» **SOURCE TEXT**
==============================

Consistency is the best friend of predictability. If the culture of the company you work for is consistent, you’ll know what you can do, what you can’t, and what consequences will have your actions. You’ll know that everybody at your level must follow the same rules and, as a consequence, they will have the same rights, for everybody to feel equal. This is very good for balanced company culture. Conversely, if your management seems to react randomly, that your company has no rule, and everybody is not really sure what they can do, what they can’t and why, it can be problematic. If some people allow themselves more rights than others, expect a higher level of stress, doubts, and jealousy. An explosive mix. If your company lacks rules and consistency, try to explain to the people above you the benefits of knowing what can happen, what is allowed and what’s not. These rules need to be written somewhere, to prevent everybody to forget them, intentionally or not. You don’t want to go to work, never knowing what your day will be made of. If it’s always for the best, it shouldn’t be a problem; my experience, however, showed me it can be for the worst too. That’s why you should choose wisely the companies you work for.

Predictability in your life

Habits are keys to have a consistent life. Even if we don’t necessarily realize it, we are creatures of habits, that is, we do mainly the same things every day, automatically. These automated actions save you a lot of energy: you don’t have to make any decision, almost any thinking, you do because you’re used to do it. The true power we can have on our life is to be able to build and maintain the habits we want to have. I don’t speak about the habits we have, without even knowing it, because some people try to build, without our consent, through very ingenious and manipulative applications on our phone or simple advertisements, tons of habits we never asked for. You don’t want to use your willpower and energy reserve all day long, forcing yourself to do what you really want or what you have to do, going against your reptilian brain screaming to you that having an easy life on your couch with a lot of ice cream is the best. It’s not true. At all. I tried extensively. I won’t go into habit building here, it’s not the subject. In that regard, I would recommend the book The Willpower Instinct. It’s a pretty short and practical read on how to build willpower. It has less fluff than many other “auto-proclaimed self-help books”, and can teach you a ton about habits and willpower. You might think: consistency is boring! Doing the same things every day? I will never try! I don’t have time, anyway! Consistency can be boring, that’s true if it’s pushed too far: after all, we need the unexpected in our life. It’s a question of balance, balance you need to find for yourself. How? By trying, discarding or adopting, and repeating the process. Iterative, step by step approach is the way to go. Our brain tries constantly to order the chaos which surrounds us by categorizing, trying to find patterns or signs, in everything. Embracing this fact, understanding that we have habits, and recognizing what they are, is the first step. Then, you need to replace the habits you don’t want anymore by the one which will help you to improve or accomplish your goals. This will improve the predictability in your life and relieve a lot of stress.

Compulsive behaviors

Even if it’s a very common belief that some compulsive behavior release stress, my experience shows me exactly the contrary. It’s not only my experience: the Mighty Science show the same. What do I mean by compulsive behaviors?

==============================

» **INSTRUCTIONS**
**A.** In the text on predictability, rewrite the passage starting at "Even if it’s" and ending at "mean by compulsive behaviors?", swapping "common" for "widespread".
**B.** In the text on predictability, which book is recommended for learning to build willpower?
**C.** Do these statements agree with the text on predictability? Answer yes or no for each, and quote the deciding words. (i) Automated actions save a lot of energy. (ii) Consistency is never boring. (iii) A company's rules need to be written down somewhere.

==============================

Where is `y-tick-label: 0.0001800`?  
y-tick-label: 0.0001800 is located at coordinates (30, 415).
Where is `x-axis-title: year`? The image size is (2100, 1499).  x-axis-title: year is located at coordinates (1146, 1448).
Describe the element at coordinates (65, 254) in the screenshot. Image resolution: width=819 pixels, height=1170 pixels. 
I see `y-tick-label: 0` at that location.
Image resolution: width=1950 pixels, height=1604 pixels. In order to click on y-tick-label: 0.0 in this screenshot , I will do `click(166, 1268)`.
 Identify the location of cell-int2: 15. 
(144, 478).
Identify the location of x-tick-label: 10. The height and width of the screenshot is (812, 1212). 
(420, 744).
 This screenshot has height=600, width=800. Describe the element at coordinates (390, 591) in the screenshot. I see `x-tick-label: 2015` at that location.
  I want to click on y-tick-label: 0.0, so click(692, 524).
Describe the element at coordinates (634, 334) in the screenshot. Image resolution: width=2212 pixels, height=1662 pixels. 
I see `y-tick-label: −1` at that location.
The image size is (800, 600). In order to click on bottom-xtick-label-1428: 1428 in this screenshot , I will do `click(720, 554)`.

==============================

» **ANSWERS TO THIS EXERCISE**
**A.**
Even if it’s a very widespread belief that some compulsive behavior release stress, my experience shows me exactly the contrary. It’s not only my experience: the Mighty Science show the same. What do I mean by compulsive behaviors?

**B.** The Willpower Instinct.

**C.**
(i) Yes: "These automated actions save you a lot of energy"
(ii) No: "Consistency can be boring, that’s true if it’s pushed too far"
(iii) Yes: "These rules need to be written somewhere"